Partitioning a table can improve performance by distributing large amounts of data across multiple storage devices, reducing the amount of I/O required to access the data. For example, partitioning a table based on a specific column can improve performance by reducing the number of rows that need to be searched.

ALTER TABLE orders
PARTITION BY RANGE (order_date)
(PARTITION p_early VALUES LESS THAN ('2020-01-01'),
  PARTITION p_late VALUES LESS THAN ('2021-01-01'));

Proper use of transactions

Misuse of transactions can cause performance issues such as deadlocks, lock waits and blocking. Proper use of transactions such as using the correct isolation level, using as smaller transactions as possible and keeping transactions as short as possible can avoid these issues.

BEGIN;
UPDATE orders SET status = 'shipped' WHERE order_id = 1;
COMMIT;

Use of Stored Procedures

Stored procedures are precompiled, which makes them faster than executing the same SQL statement repeatedly. Stored procedures are also more secure because they can be executed with the necessary permissions and can be invoked with parameters, which reduces the risk of SQL injection.

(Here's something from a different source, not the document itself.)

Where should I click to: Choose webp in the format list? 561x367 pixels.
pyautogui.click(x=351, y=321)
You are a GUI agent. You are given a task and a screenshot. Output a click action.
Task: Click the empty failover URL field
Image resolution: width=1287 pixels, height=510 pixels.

CREATE PROCEDURE update_order_status (IN order_id INT, IN new_status VARCHAR(20))
BEGIN
UPDATE orders SET status = new_status WHERE order_id = order_id;
END;

Monitoring and Performance tuning

Regular monitoring of the database performance and identifying and fixing any bottlenecks can improve performance. Tools like SQL Profiler, Performance Monitor, and Query Store can help identify the issues and fine-tune the performance of the database.

These are general suggestions and the best approach may vary depending on the specific needs of your database. It’s important to test and measure the performance before and after any changes to ensure that the performance has been improved.

Increase SQL performance

  • Every index increases the time takes to perform INSERTS, UPDATES, and DELETES, so the number of indexes should not be too much. Try to use maximum 4-5 indexes on one table, not more. If you have read-only table, then the number of indexes may be increased.

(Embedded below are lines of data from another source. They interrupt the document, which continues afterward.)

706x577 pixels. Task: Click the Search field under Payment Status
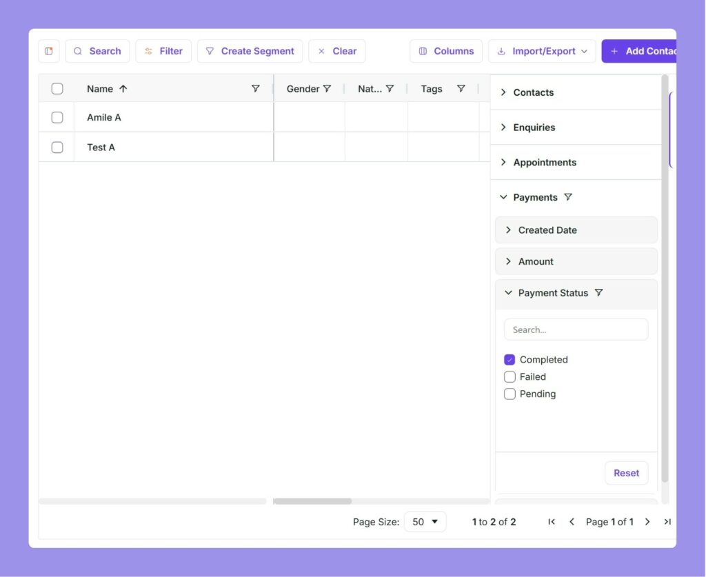pyautogui.click(x=576, y=329)
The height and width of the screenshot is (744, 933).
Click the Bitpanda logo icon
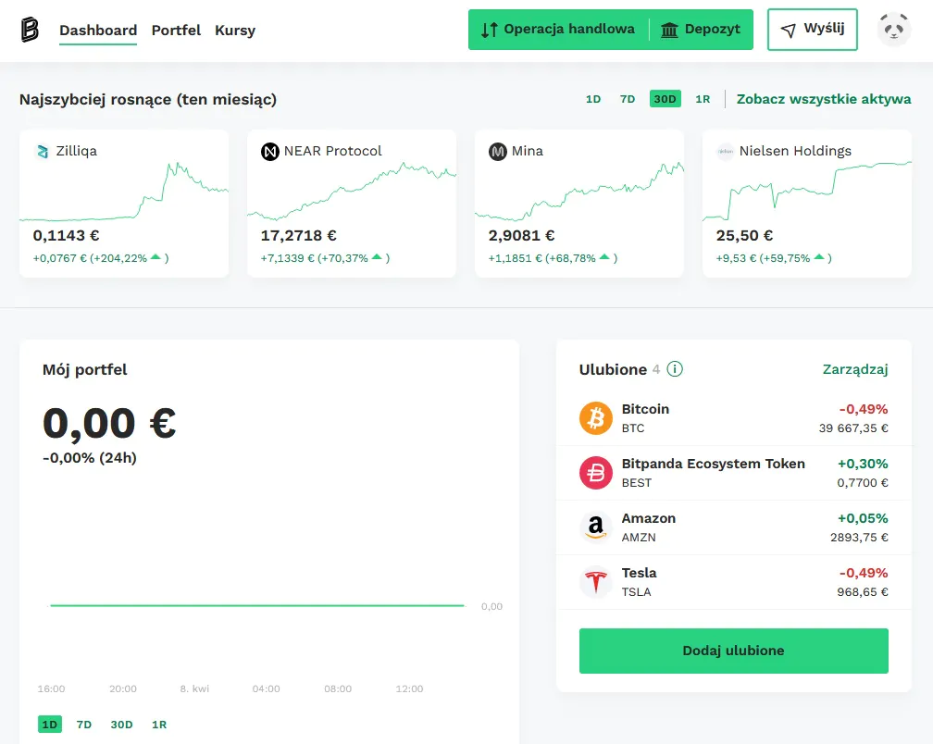31,30
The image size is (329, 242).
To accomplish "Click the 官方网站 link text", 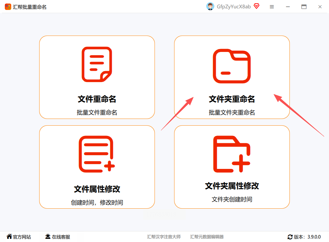I will pyautogui.click(x=22, y=237).
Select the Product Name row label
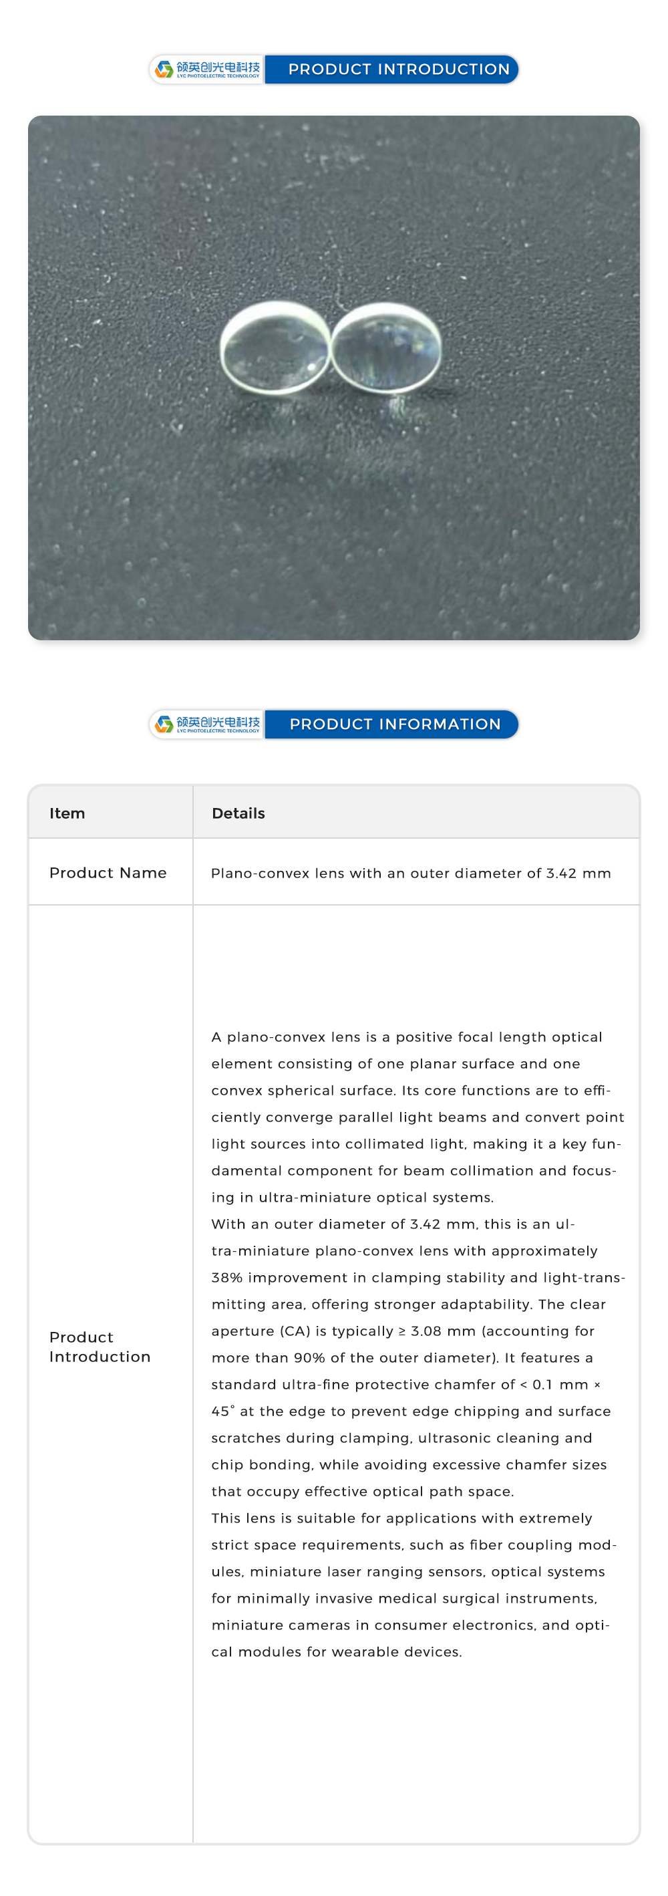This screenshot has height=1896, width=668. pyautogui.click(x=108, y=873)
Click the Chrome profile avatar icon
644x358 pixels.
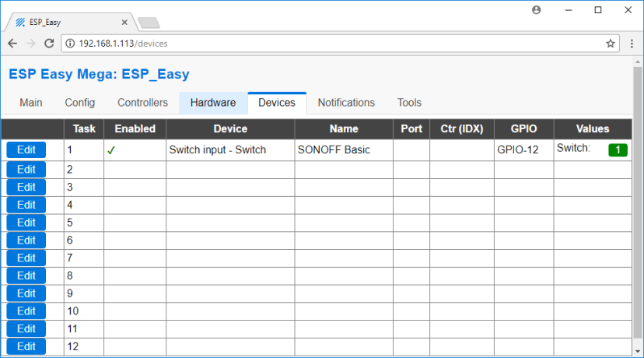pyautogui.click(x=537, y=10)
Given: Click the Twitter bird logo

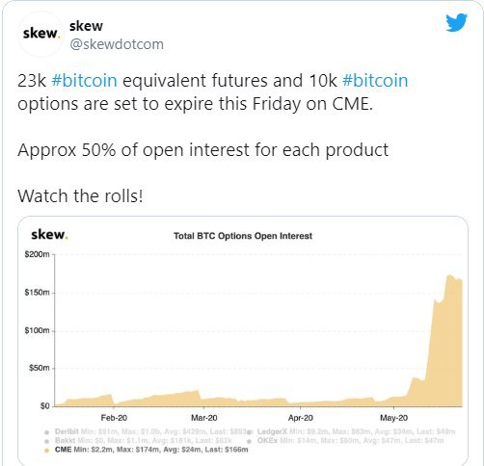Looking at the screenshot, I should (456, 22).
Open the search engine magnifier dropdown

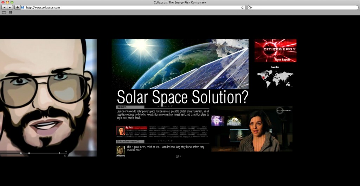pyautogui.click(x=250, y=7)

  • Keep your indexes as narrow as possible. This reduces the size of the index and reduces the number of reads required to read the index.

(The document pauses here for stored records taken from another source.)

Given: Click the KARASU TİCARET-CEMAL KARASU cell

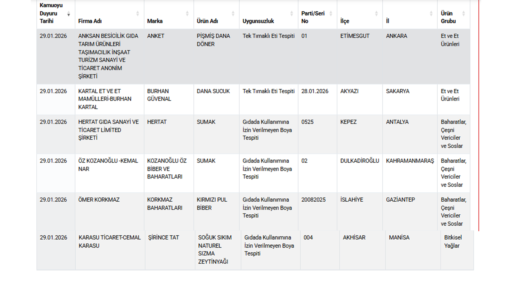Looking at the screenshot, I should (x=110, y=242).
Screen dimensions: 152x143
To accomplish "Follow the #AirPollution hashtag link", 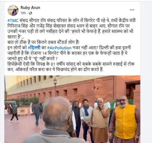I will coord(59,48).
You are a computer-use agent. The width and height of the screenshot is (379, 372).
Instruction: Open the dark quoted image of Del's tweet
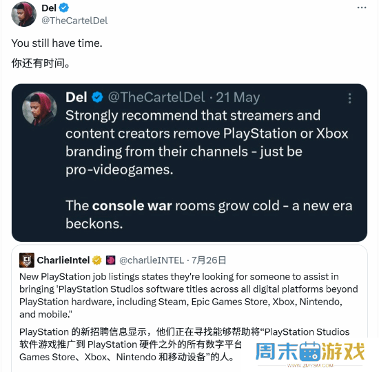click(190, 163)
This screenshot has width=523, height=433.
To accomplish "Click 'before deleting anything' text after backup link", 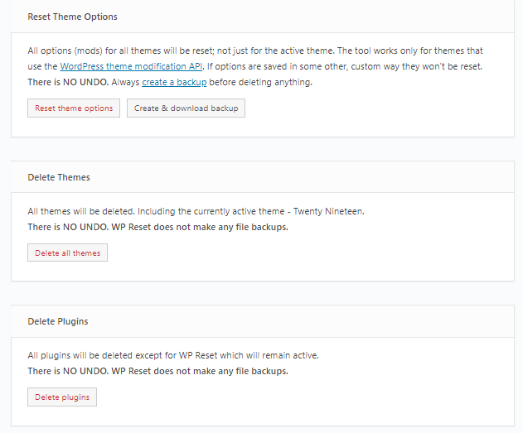I will pyautogui.click(x=260, y=82).
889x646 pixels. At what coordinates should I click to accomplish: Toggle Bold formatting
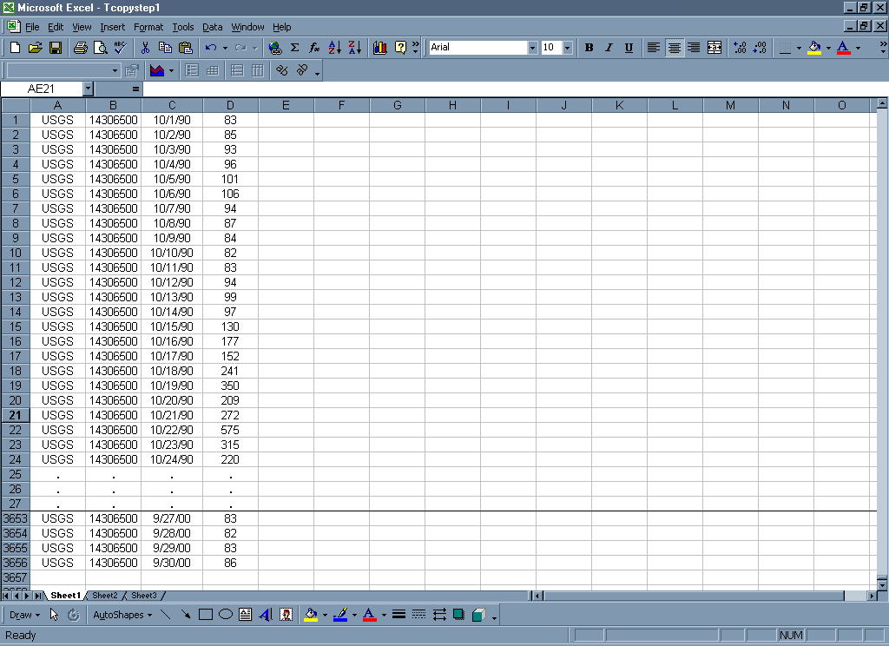point(589,48)

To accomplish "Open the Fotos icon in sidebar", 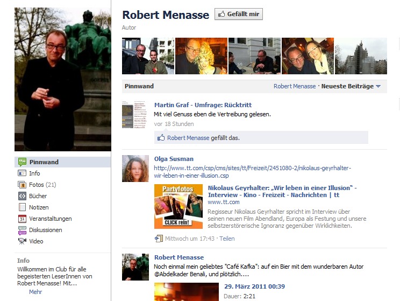I will pyautogui.click(x=22, y=185).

  • Try to create indexes on columns that have integer values rather than character values.

  • If you create a composite (multi-column) index, the orders of the columns in the key are very important. Try to order the columns in the key as to enhance selectivity, with the most selective columns to the leftmost of the key.

  • If you want to join several tables, try to create surrogate integer keys for this purpose and create indexes on their columns. Create surrogate integer primary key (identity for example) if your table will not have many insert operations.

  • Clustered indexes are more preferable than nonclustered, if you need to select by a range of values or you need to sort results set with GROUP BY or ORDER BY. If your application will be performing the same query over and over on the same table, consider creating a covering index on the table.

  • You can use the SQL Server Profiler Create Trace Wizard with “Identify Scans of Large Tables” trace to determine which tables in your database may need indexes. This trace will show which tables are being scanned by queries instead of using an index.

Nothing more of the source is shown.